Yugoslavia The Industrial Structure in 1990
By the 1980s, four decades of intensive investment had
yielded significant expansion in the range and depth of Yugoslav
industrial output. In 1986 the largest proportions of national
industrial output came from production of electrical energy (12.5
percent); food processing, machinery, and transport equipment
(each almost 11 percent); textiles (over 10 percent);
metalworking (8.2 percent); and chemicals (6.9 percent). Because
industrial policy in the 1970s emphasized domestic selfsufficiency in manufactured goods, domestic markets received
larger proportions of industrial output from that time; Yugoslav
industry was able to meet a high percentage of domestic demand
for consumer goods under these conditions.
Despite its impressive growth, Yugoslav industry in 1990 was
beset by a number of problems. Imbalances in investment since the
1950s had resulted in an inadequate supply infrastructure for
electrical power, water, and transport. In addition, many
domestic firms were unable to meet customer demands because of
shortages in raw materials, components, and spare parts for
machinery. In some industries, low quality precluded export of
Yugoslav goods. Decentralization of investment decision making in
the 1960s frustrated intersectional and interregional investment.
Neither federal nor republic authorities had sufficient
investment funds to finance expansion of basic industries, and
enterprises were reluctant to place funds outside their home
republics. In this way, republics and provinces became
economically isolated from one another. The 1990 reforms were
designed to improve capital mobility and structural imbalances by
giving the federal government more power in macroeconomic policy
making areas such as investment targeting.

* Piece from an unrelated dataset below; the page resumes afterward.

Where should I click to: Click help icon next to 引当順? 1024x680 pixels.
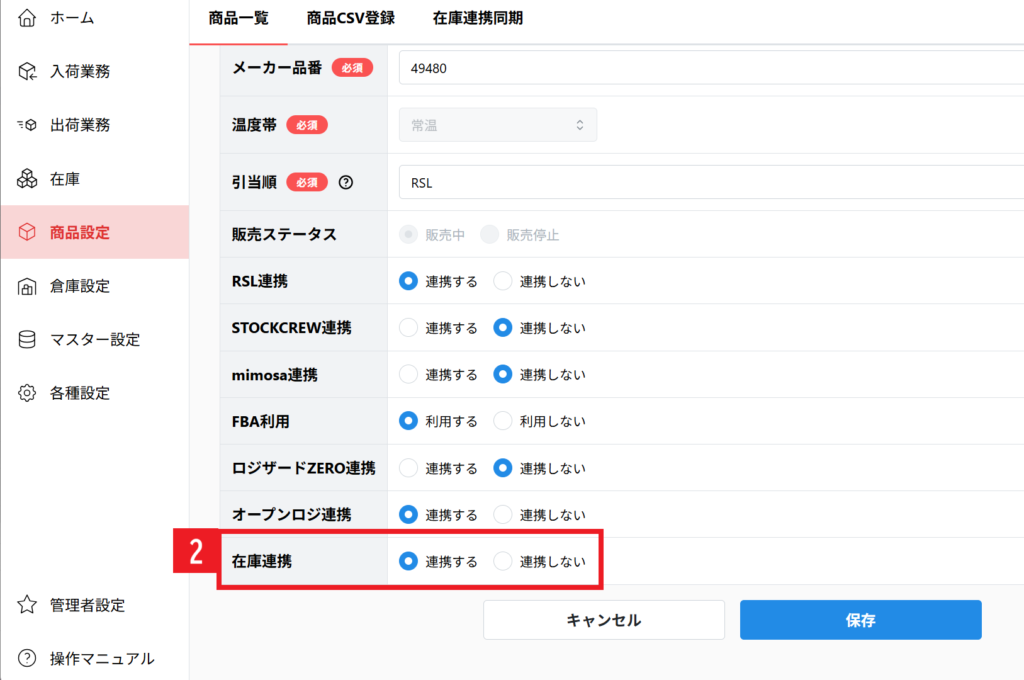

By the end of the 1980s, the agricultural predominance of the
1940s had given way to an industrial system whose diversity
resembled that of the developed West. In 1945 three quarters of
the country's population was employed in agriculture, compared
with 25 percent in 1987. In 1987 agriculture and fishing
contributed only 11 percent of the Yugoslav GMP, compared with 45
percent from manufacturing and mining.